Thread: ERROR: invalid spinlock number: 0
Hi, Commit 3b733fcd04 caused the buildfarm member "rorqual" to report the following error and fail the regression test. The cause of this issue is a bug in that commit. ERROR: invalid spinlock number: 0 But while investigating the issue, I found that this error could happen even in the current master (without commit 3b733fcd04). The error can be easily reproduced by reading pg_stat_wal_receiver view before walreceiver starts up, in the server built with --disable-atomics --disable-spinlocks. Furthermore if you try to read pg_stat_wal_receiver again, that gets stuck. This is not good. ISTM that the commit 2c8dd05d6c caused this issue. The commit changed pg_stat_get_wal_receiver() so that it reads "writtenUpto" by using pg_atomic_read_u64(). But since "writtenUpto" is initialized only when walreceiver starts up, reading "writtenUpto" before the startup of walreceiver can cause the error. Also pg_stat_get_wal_receiver() calls pg_atomic_read_u64() while a spinlock is being held. Maybe this may cause the process to get stuck in --disable-atomics case, I guess. Thought? Regards, -- Fujii Masao Advanced Computing Technology Center Research and Development Headquarters NTT DATA CORPORATION
Hi Fujii-san, On Tue, Feb 09, 2021 at 11:17:04PM +0900, Fujii Masao wrote: > ISTM that the commit 2c8dd05d6c caused this issue. The commit changed > pg_stat_get_wal_receiver() so that it reads "writtenUpto" by using > pg_atomic_read_u64(). But since "writtenUpto" is initialized only when > walreceiver starts up, reading "writtenUpto" before the startup of > walreceiver can cause the error. Indeed, that's a problem. We should at least move that out of the spin lock area. I'll try to look at that in details, and that's going to take me a couple of days at least.
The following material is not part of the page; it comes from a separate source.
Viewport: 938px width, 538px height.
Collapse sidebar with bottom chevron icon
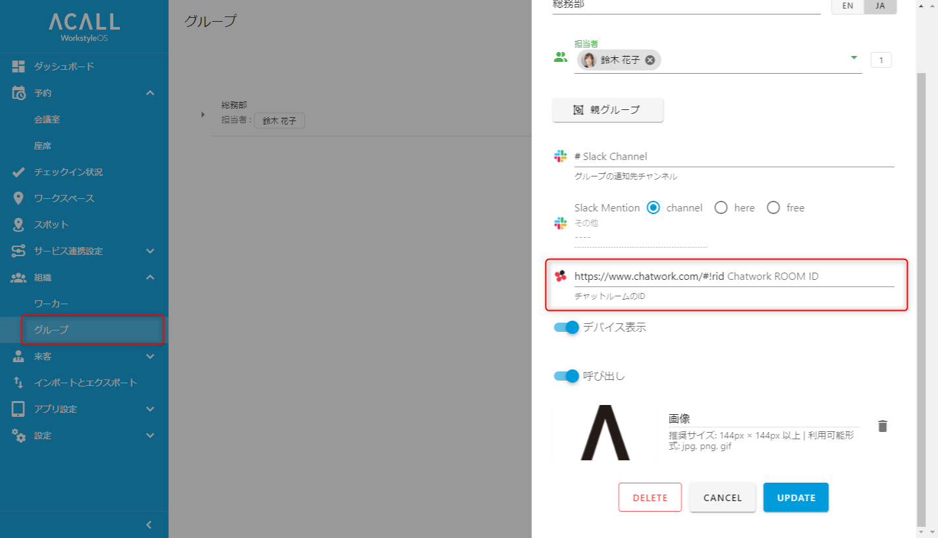(x=149, y=525)
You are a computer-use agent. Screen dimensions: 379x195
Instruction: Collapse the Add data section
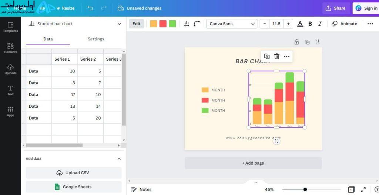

Sorry for the delay. -- Michael
Attachment
On 2021/02/11 21:55, Michael Paquier wrote: > Hi Fujii-san, > > On Tue, Feb 09, 2021 at 11:17:04PM +0900, Fujii Masao wrote: >> ISTM that the commit 2c8dd05d6c caused this issue. The commit changed >> pg_stat_get_wal_receiver() so that it reads "writtenUpto" by using >> pg_atomic_read_u64(). But since "writtenUpto" is initialized only when >> walreceiver starts up, reading "writtenUpto" before the startup of >> walreceiver can cause the error. > > Indeed, that's a problem. We should at least move that out of the > spin lock area. Yes, so what about the attached patch? We didn't notice this issue long time because no regression test checks pg_stat_wal_receiver. So I included such test in the patch. Regards, -- Fujii Masao Advanced Computing Technology Center Research and Development Headquarters NTT DATA CORPORATION
Attachment
On Thu, Feb 11, 2021 at 11:30:13PM +0900, Fujii Masao wrote: > Yes, so what about the attached patch? I see. So the first error triggering the spinlock error would cause a transaction failure because the fallback implementation of atomics uses a spinlock for this variable, and it may not initialized in this code path. > We didn't notice this issue long time because no regression test checks > pg_stat_wal_receiver. So I included such test in the patch. Moving that behind ready_to_display is fine by me seeing where the initialization is done. The test case is a good addition. + * Read "writtenUpto" without holding a spinlock. So it may not be + * consistent with other WAL receiver's shared variables protected by a + * spinlock. This is OK because that variable is used only for + * informational purpose and should not be used for data integrity checks. It seems to me that the first two sentences of this comment should be combined together. -- Michael
Attachment
On Mon, Feb 15, 2021 at 9:27 PM Michael Paquier <michael@paquier.xyz> wrote: > On Thu, Feb 11, 2021 at 11:30:13PM +0900, Fujii Masao wrote: > > Yes, so what about the attached patch? > > I see. So the first error triggering the spinlock error would cause > a transaction failure because the fallback implementation of atomics > uses a spinlock for this variable, and it may not initialized in this > code path. Why not initialise it in WalRcvShmemInit()?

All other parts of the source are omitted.